Drug Guide
Tiagabine Hydrochloride
Classification
Therapeutic: Anticonvulsant, Antiepileptic
Pharmacological: GABA reuptake inhibitor
FDA Approved Indications
- Partial seizures (with or without secondary generalization) in adults and children aged 12 years and older
Mechanism of Action
Tiagabine inhibits the reuptake of gamma-aminobutyric acid (GABA) into neurons and glia, increasing GABA concentrations in the synaptic cleft and enhancing GABAergic neurotransmission, which helps suppress neuronal excitability.
Dosage and Administration
Adult: Start with 4 mg once daily at bedtime; may be increased in 3- to 4-week intervals up to a maximum of 56 mg/day, divided into 2 doses.
Pediatric: Not established for children under 12 years due to limited data.
Geriatric: No specific dosage adjustment recommended; start at lower doses given age-related changes in metabolism.
Renal Impairment: No specific adjustment; monitor closely.
Hepatic Impairment: Use with caution; start at lower doses because of decreased metabolism.
Pharmacokinetics
Absorption: Well absorbed after oral administration, with peak plasma concentrations occurring within about 1 hour.
Distribution: Widely distributed; approximately 96% bound to plasma proteins.
Metabolism: Primarily hepatic via CYP3A4; undergoes minimal first-pass metabolism.
Excretion: Excreted mainly in feces (approximately 60%) and urine (approximately 27%).
Half Life: About 7 hours in healthy individuals.
Contraindications
- Hypersensitivity to tiagabine or any component of the formulation.
Precautions
- History of depression, suicidality, or other psychiatric disorders; increased risk of suicidal ideation or behavior.
- Use with caution in patients with hepatic impairment; monitor for signs of neurotoxicity and sedation.
- Monitor for signs of worsening seizure control.
Adverse Reactions - Common
- Dizziness (Common)
- Somnolence (Common)
- Feeling of weakness or tiredness (Common)
- Nausea (Common)
Adverse Reactions - Serious
- Seizures or status epilepticus (possible discontinuation-related rebound) (Less common)

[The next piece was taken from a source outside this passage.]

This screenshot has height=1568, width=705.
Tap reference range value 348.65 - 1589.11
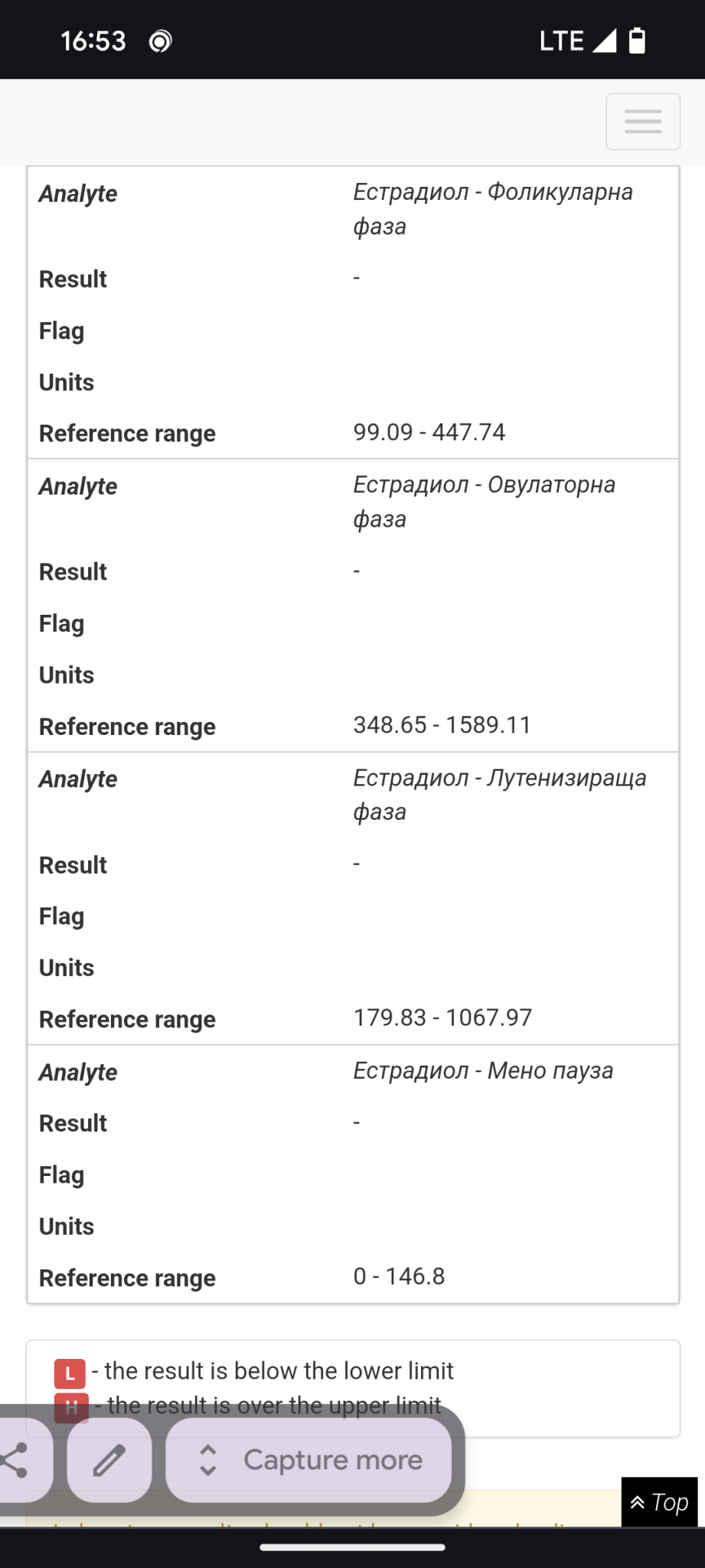coord(442,725)
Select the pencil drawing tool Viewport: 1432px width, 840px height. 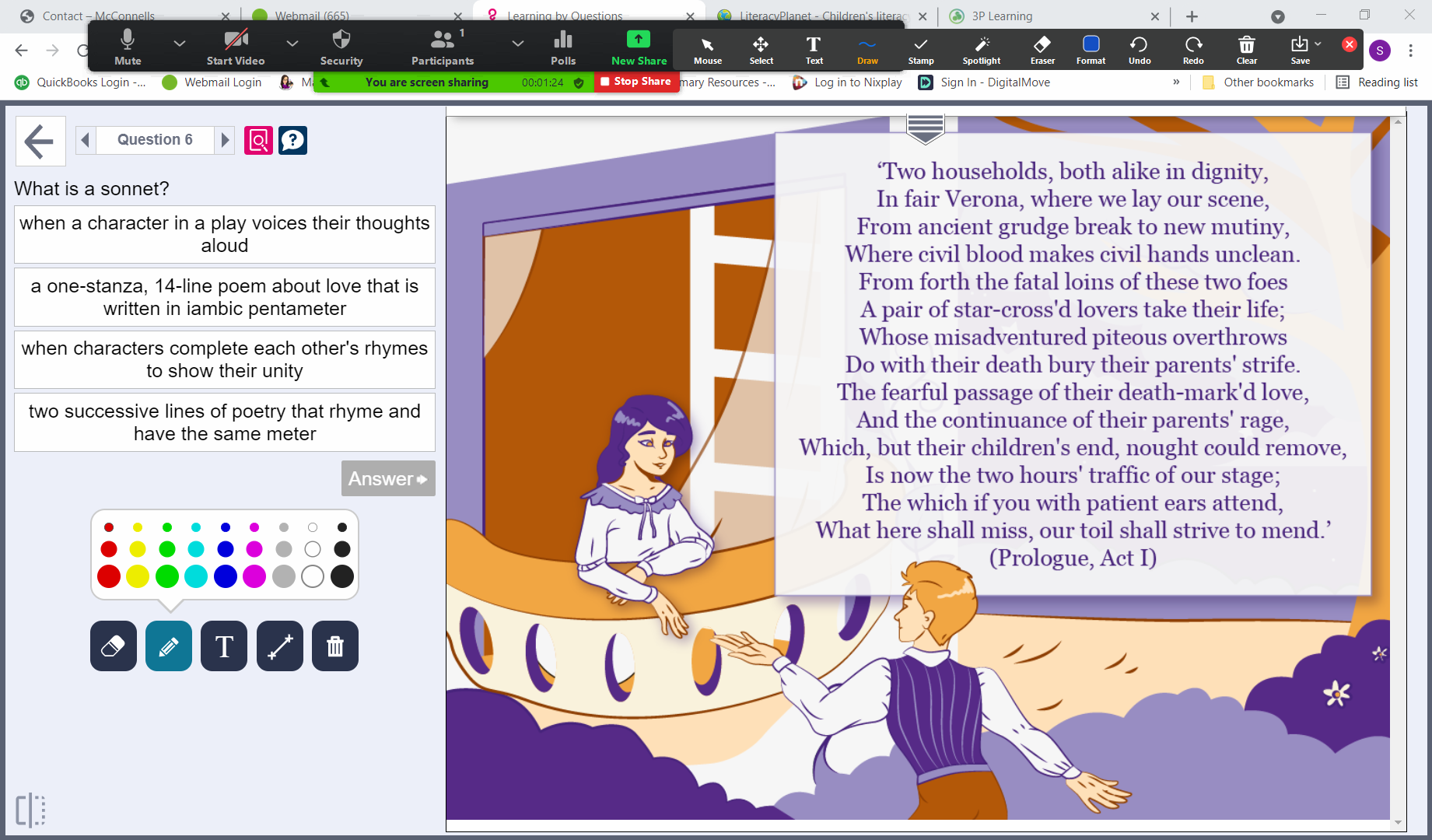[x=169, y=646]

- Psychiatric symptoms such as depression or suicidal thoughts (Rare)
- Severe allergic reactions (Rare)
Drug-Drug Interactions
- CYP3A4 inducers or inhibitors (e.g., carbamazepine, erythromycin) which can alter tiagabine levels.
- Other central nervous system depressants that may enhance sedative effects.
Drug-Food Interactions
N/ADrug-Herb Interactions
N/ANursing Implications
Assessment: Monitor frequency and severity of seizures, depression, suicidal ideation, and neurotoxicity.
Diagnoses:
- Risk for injury related to dizziness or somnolence.
- Impaired cognitive or physical functioning.
Implementation: Administer with food to reduce gastrointestinal irritation. Educate patient on avoiding alcohol and CNS depressants.
Evaluation: Assess for reduction in seizure frequency and monitor for adverse effects.
Patient/Family Teaching
- Take medication exactly as prescribed.
- Report new or worsening depression, suicidal thoughts, or mood changes.
- Caution with activities requiring alertness until side effects are known.
- Do not discontinue abruptly to avoid seizure exacerbation.
Special Considerations
Black Box Warnings:
- Risk of status epilepticus if discontinued abruptly.
- Increased risk of suicidal thoughts and behaviors.
Genetic Factors: Variations in CYP3A4 enzyme activity may affect drug levels.
Lab Test Interference: None known.
Overdose Management
Signs/Symptoms: Dizziness, drowsiness, hypotension, coma.
Treatment: Supportive care, activated charcoal if ingestion recent, and monitoring of vital signs. Consider seizure precautions. No specific antidote.
Storage and Handling
Storage: Store at room temperature, away from moisture and heat.
Stability: Stable under recommended storage conditions for the shelf life specified on the packaging.